> [What you need to do] Please output only the lines that begin at the line with "Select the 800°C sub-row label" and run through the end of the entries below, exactly as written. Drop all pictures.

> [Supplied data]
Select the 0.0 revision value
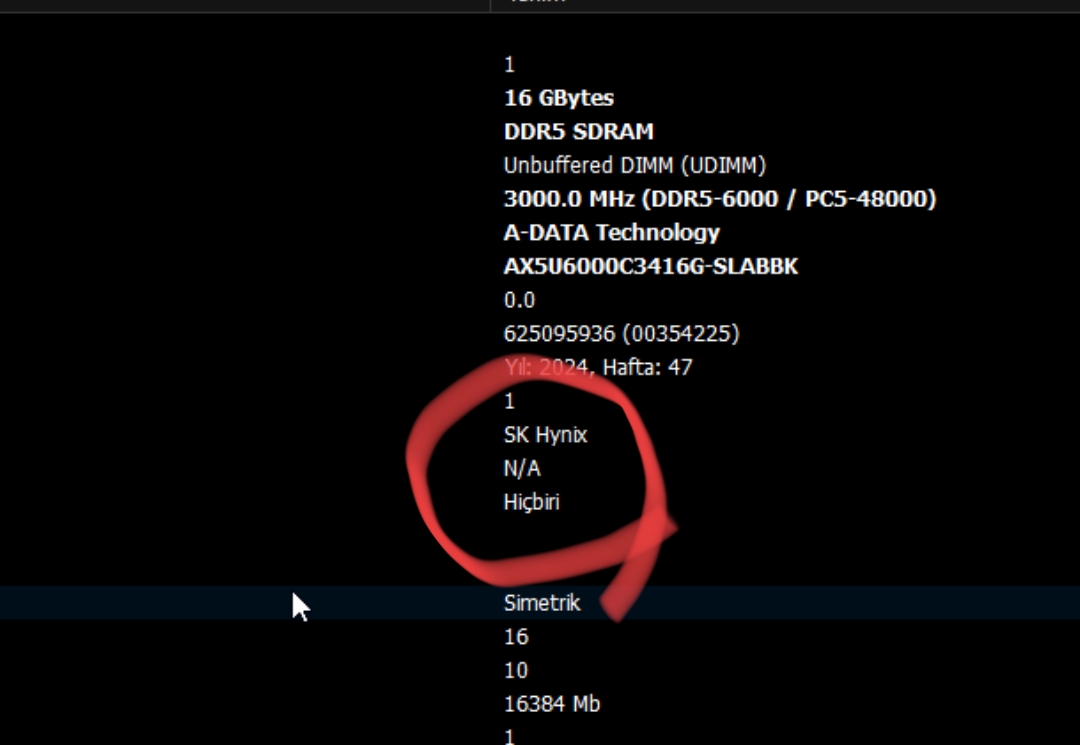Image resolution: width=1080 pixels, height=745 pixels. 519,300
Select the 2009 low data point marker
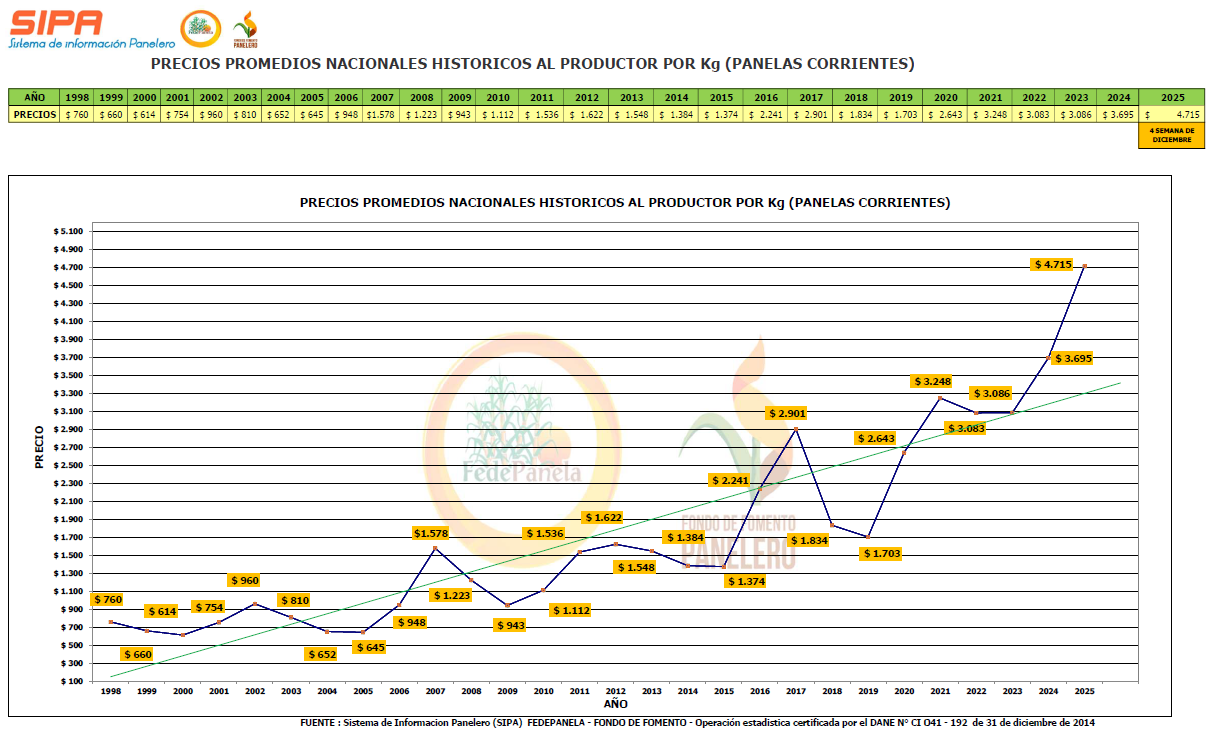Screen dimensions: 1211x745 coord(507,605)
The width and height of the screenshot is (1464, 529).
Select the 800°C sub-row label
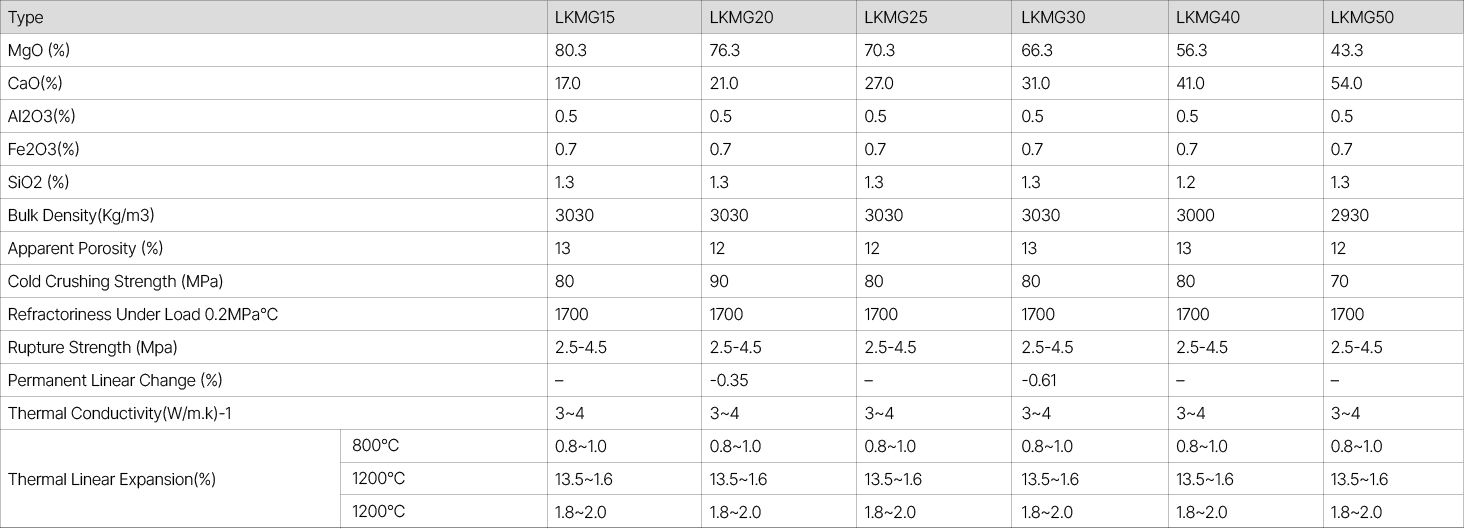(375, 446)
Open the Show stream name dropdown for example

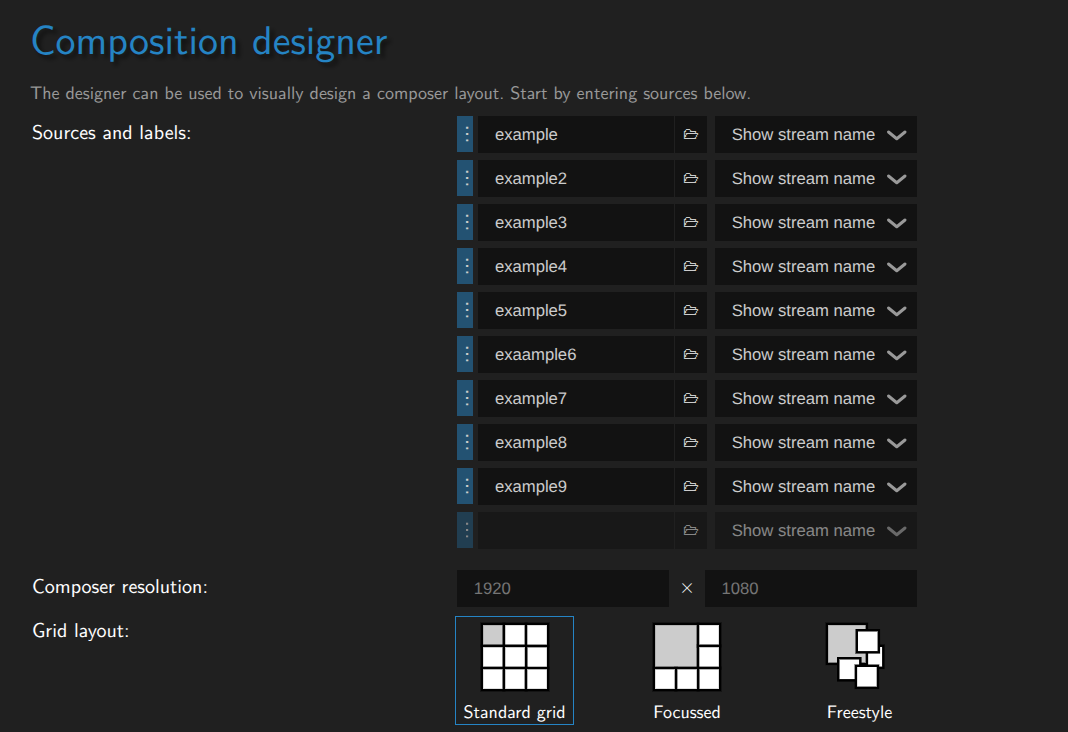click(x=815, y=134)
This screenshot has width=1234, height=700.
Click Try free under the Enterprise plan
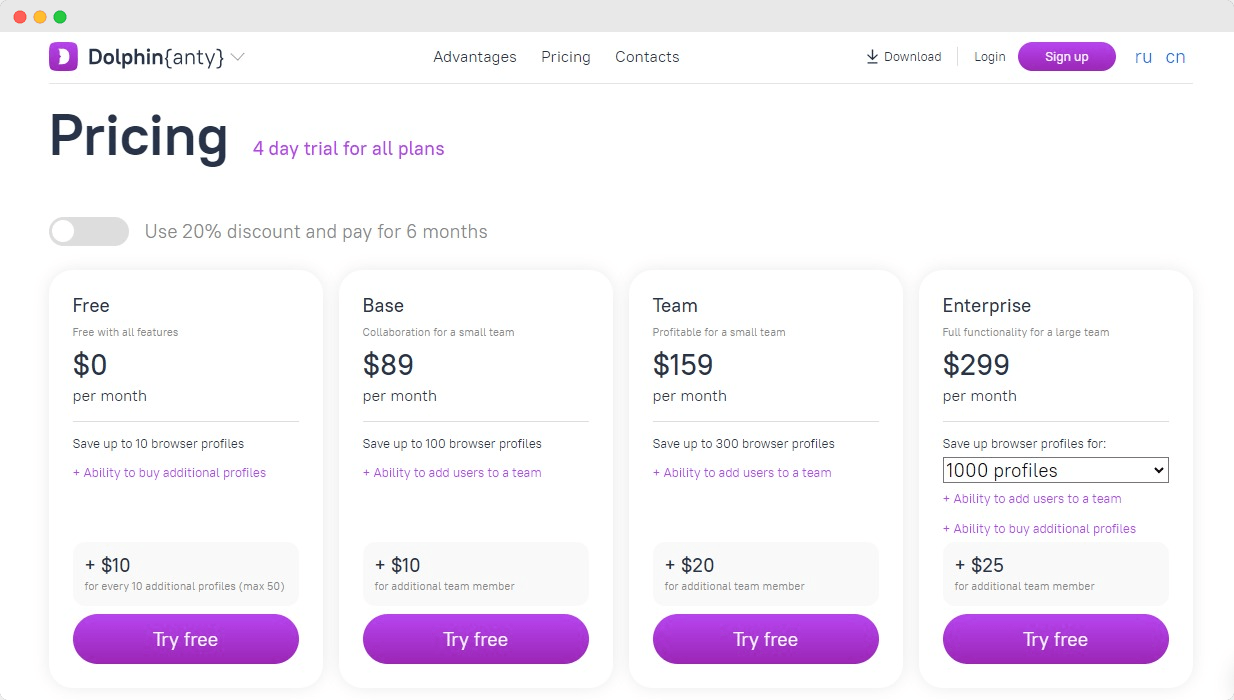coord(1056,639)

> [Reply to the task]
Select the 800°C sub-row label
(375, 446)
Open the Show stream name dropdown for example

click(x=815, y=134)
This screenshot has width=1234, height=700.
Click Try free under the Enterprise plan
coord(1056,639)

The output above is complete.